=== Document excerpt ===

-*-*-

For those of you who follow such things, the reports of my impending severance from and by the Weekly are not exaggerated. For readers who developed a chemical dependency on me during the past 17 years in which I’ve been writing this column for the Weekly, I do appear every Wednesday on the op-ed page of the Washington Post. My work can also be found in the pages of The American Prospect (www.prospect.org), the Washington-based liberal monthly where I’ve worked for the past five years and where I’m taking the helm next week as executive editor. And all my work is glumped gloriously together on my own Web site, www.haroldmeyerson.com. (Note to editors: Yeah, it’s not a word. What’s it to you?)

I’ll miss, of course, the camaraderie of my colleagues at the Weekly (abovementioned editors very much included), and the opportunity to write regularly in an L.A. publication, frequently about L.A., the city that remains the object, I confess, of the longest love affair of my life. With that in mind, I’ll devote this penultimate column to some thoughts about the future of national politics and the economy, and close out in two weeks with a column on the future of Los Angeles.

-*-*-

=== Stored dataset items ===
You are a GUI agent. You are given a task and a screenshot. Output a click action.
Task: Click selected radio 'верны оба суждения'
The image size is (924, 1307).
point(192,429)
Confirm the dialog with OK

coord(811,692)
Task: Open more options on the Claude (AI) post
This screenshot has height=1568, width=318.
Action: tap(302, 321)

-*-*-

=== Given exercise ===
After the data, continue the farewell column about leaving the Weekly, picking up right after its final sentence.

=== Written answer ===
At the current happy moment, the Republicans seem devoted to resolving one of the Democrats’ long-running disputes for them. You’ll recall that the Democrats have spent much of this year in their biennial quest for an overarching theme and easy-to-market program, with one faction insisting that all they needed to do was call attention to the Republicans’ manifest misrule. The slogan this faction put forth was, simply, “Had Enough?” And bless those little Republicans: Over the past two weeks, they so monumentally augmented the stuff that people have had enough of that the Had-Enoughers have clearly carried the day. As they will, I now expect, on November 7, when the Democrats will win both houses of Congress.

Part of the reason the Dems will have themselves a fine congressional election is that they have found, in this cycle, candidates who fit the states and districts they’re running in. Go online and take a look at Jon Tester, the Montana populist who will surely oust incumbent Republican Senator Conrad Burns. Tester is not only a gun-totin’ cowboy who opposes the Patriot Act on libertarian grounds; he’s also the first Democratic candidate I can recall who looks like Homer Simpson. He’ll also vote to preserve Social Security, promote alternative energy and resist Wall Street’s vision of free trade.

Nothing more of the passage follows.